The study of exoplanets is slated to get an upgrade with NASA’s Roman Space Telescope, also known as Roman, which will observe the night sky like never before. However, before it can meet its current scheduled launch date of May 2027, Roman needs to demonstrate all its instruments and components are functioning at peak performance, which includes its Coronagraph Instrument (CGI). The CGI is slated to be a technology demonstration for directly imaging exoplanets on future space telescope missions. Recently, NASA announced that CGI passed some critical tests for ensuring the CGI and the other instruments on Roman will function in tandem without getting in each other’s way.
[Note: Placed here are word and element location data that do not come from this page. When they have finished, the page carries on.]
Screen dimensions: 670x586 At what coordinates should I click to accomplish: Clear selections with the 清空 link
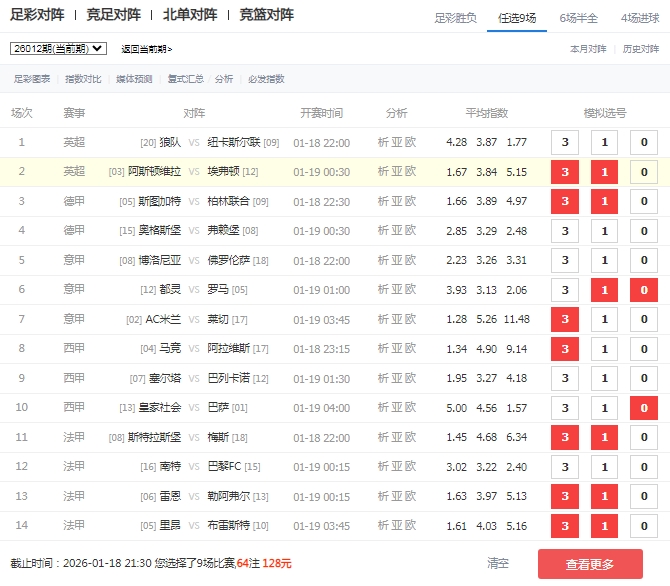498,564
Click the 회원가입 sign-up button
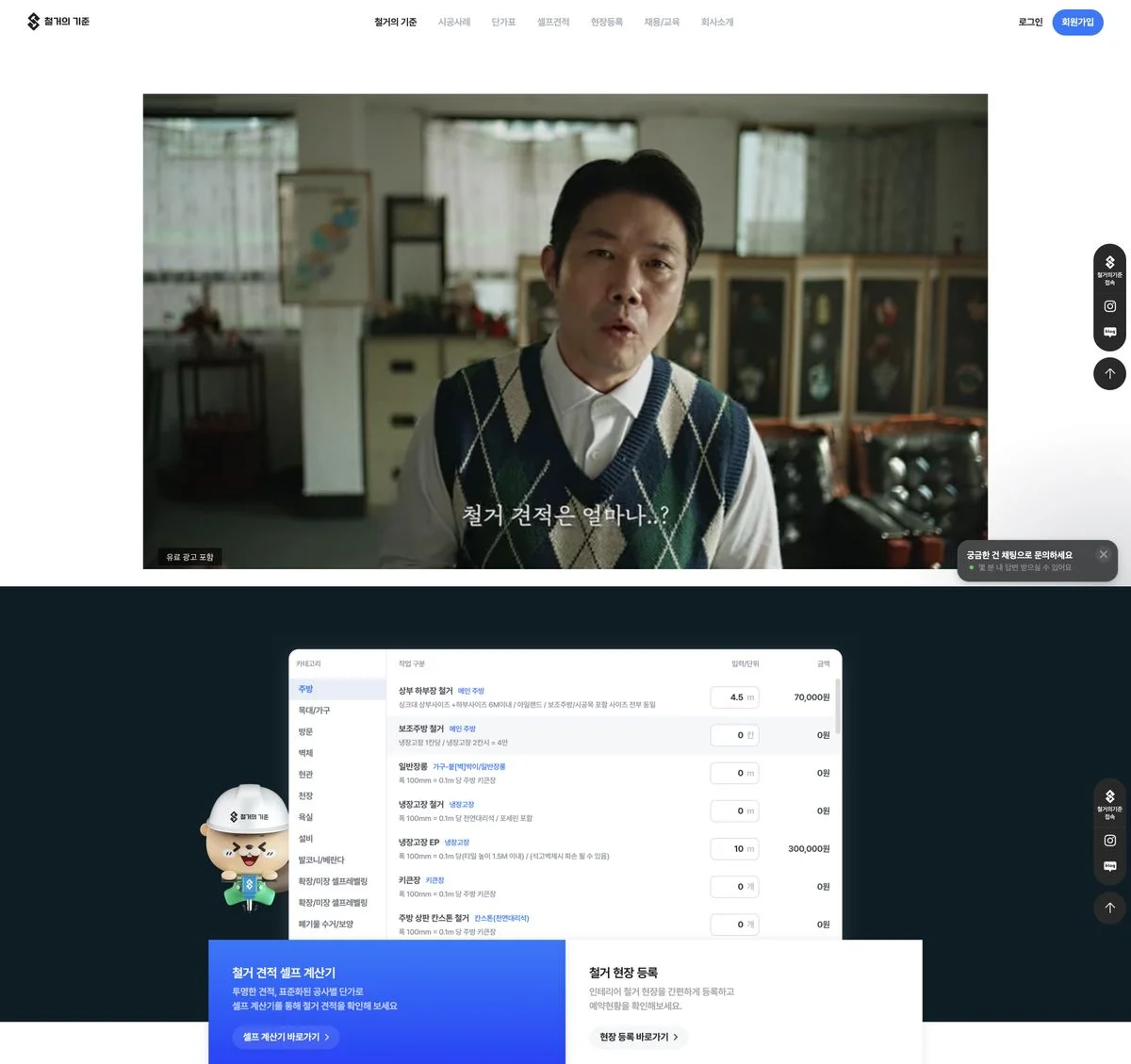 click(1076, 22)

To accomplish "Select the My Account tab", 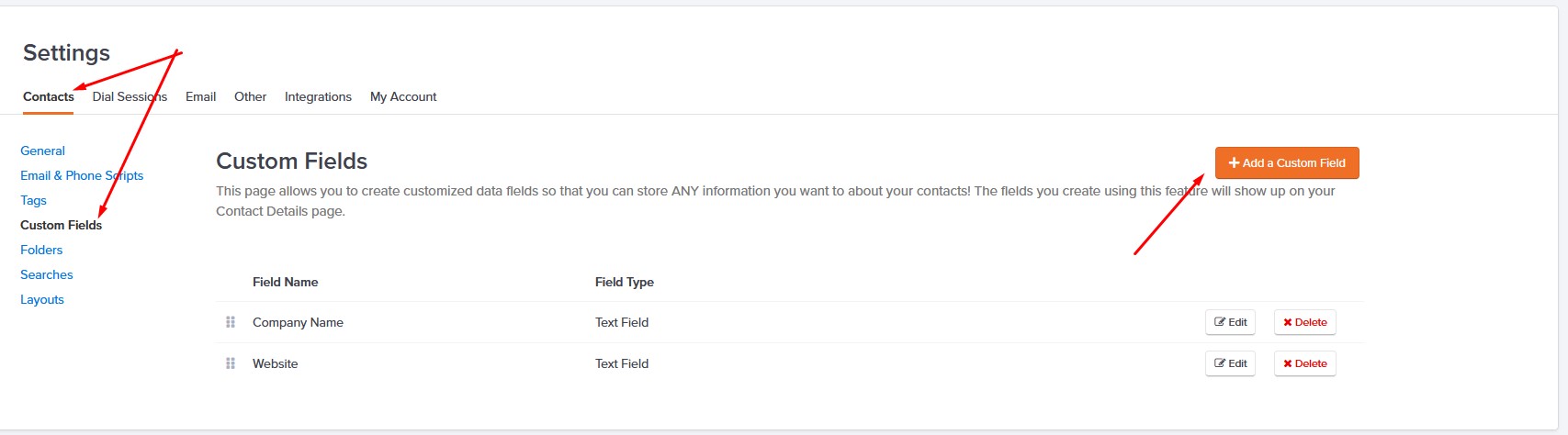I will (x=403, y=96).
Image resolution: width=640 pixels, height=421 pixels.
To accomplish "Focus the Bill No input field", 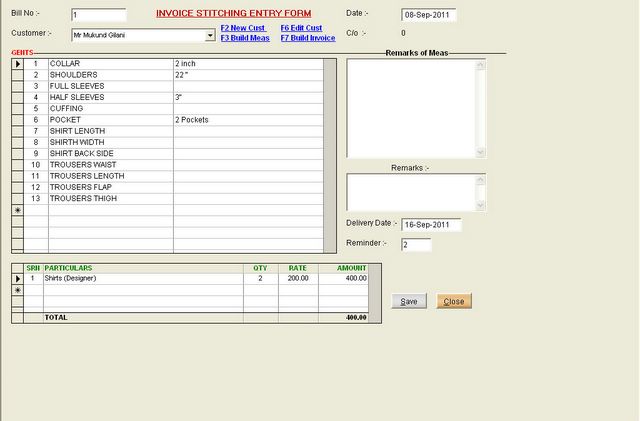I will (99, 15).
“This is such an important and nerve-wracking stage of building a spacecraft instrument, testing whether or not everything works as intended,” Dr. Feng Zhao, who is the deputy project manager for CGI at NASA JPL, said in a statement. “But we have an amazing team who built this thing, and it passed the electrical components tests with flying colors.”
Image of the Roman Coronagraph Instrument undergoing testing at NASA JPL. (Credit: NASA/JPL-Caltech)
While coronagraphs are used for blocking a star’s glare to reveal the orbiting exoplanets, astronomers continue to struggle observing Earth-sized exoplanets. The goal of the CGI will be to advance coronagraph technology so Earth-like exoplanets can be observed, and astronomers hope to use advanced coronagraphs on future instruments and missions.
In addition to the CGI, Roman will carry one other instrument, the Wide-Field Instrument (WFI), which is an infrared camera and Roman’s primary instrument. It will be 100 times larger than imaging cameras on NASA’s Hubble Space Telescope while providing data and images on exoplanets and the overall structure of the universe.
How will the CGI help Roman observe exoplanets, and how will Roman help advance exoplanet science in the coming years and decades? Only time will tell, and this is why we science!
As always, keep doing science & keep looking up!